# Activity
Copy each record below without changing a single word.

[Input — start]

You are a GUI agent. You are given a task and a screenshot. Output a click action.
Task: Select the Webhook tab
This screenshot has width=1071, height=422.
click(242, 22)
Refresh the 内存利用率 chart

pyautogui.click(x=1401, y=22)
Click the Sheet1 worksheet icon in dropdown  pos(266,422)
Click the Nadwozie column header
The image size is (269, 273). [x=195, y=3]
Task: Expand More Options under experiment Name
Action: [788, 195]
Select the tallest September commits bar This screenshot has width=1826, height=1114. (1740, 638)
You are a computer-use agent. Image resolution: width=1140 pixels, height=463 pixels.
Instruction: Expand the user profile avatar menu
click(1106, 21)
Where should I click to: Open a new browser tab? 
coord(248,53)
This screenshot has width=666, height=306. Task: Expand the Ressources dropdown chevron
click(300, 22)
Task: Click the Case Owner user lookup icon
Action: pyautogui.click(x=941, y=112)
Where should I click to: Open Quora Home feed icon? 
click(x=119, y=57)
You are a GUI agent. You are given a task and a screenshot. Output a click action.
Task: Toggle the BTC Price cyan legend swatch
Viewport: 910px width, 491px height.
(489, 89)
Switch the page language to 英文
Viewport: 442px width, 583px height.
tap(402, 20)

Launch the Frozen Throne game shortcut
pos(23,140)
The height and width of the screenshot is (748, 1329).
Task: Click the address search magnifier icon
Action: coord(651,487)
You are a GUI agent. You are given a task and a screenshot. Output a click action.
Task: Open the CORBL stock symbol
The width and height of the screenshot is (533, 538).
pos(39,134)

[Input — finish]

# Output for this task
You are a GUI agent. You are given a task and a screenshot. Output a click action.
Task: Select the Webhook tab
This screenshot has width=1071, height=422.
click(242, 22)
Refresh the 内存利用率 chart

pyautogui.click(x=1401, y=22)
Click the Sheet1 worksheet icon in dropdown  pos(266,422)
Click the Nadwozie column header
The image size is (269, 273). [x=195, y=3]
Task: Expand More Options under experiment Name
Action: [788, 195]
Select the tallest September commits bar This screenshot has width=1826, height=1114. (1740, 638)
You are a computer-use agent. Image resolution: width=1140 pixels, height=463 pixels.
Instruction: Expand the user profile avatar menu
click(1106, 21)
Where should I click to: Open a new browser tab? 
coord(248,53)
This screenshot has width=666, height=306. Task: Expand the Ressources dropdown chevron
click(300, 22)
Task: Click the Case Owner user lookup icon
Action: pyautogui.click(x=941, y=112)
Where should I click to: Open Quora Home feed icon? 
click(x=119, y=57)
You are a GUI agent. You are given a task and a screenshot. Output a click action.
Task: Toggle the BTC Price cyan legend swatch
Viewport: 910px width, 491px height.
(489, 89)
Switch the page language to 英文
Viewport: 442px width, 583px height.
tap(402, 20)

Launch the Frozen Throne game shortcut
pos(23,140)
The height and width of the screenshot is (748, 1329).
Task: Click the address search magnifier icon
Action: coord(651,487)
You are a GUI agent. You are given a task and a screenshot. Output a click action.
Task: Open the CORBL stock symbol
The width and height of the screenshot is (533, 538).
pos(39,134)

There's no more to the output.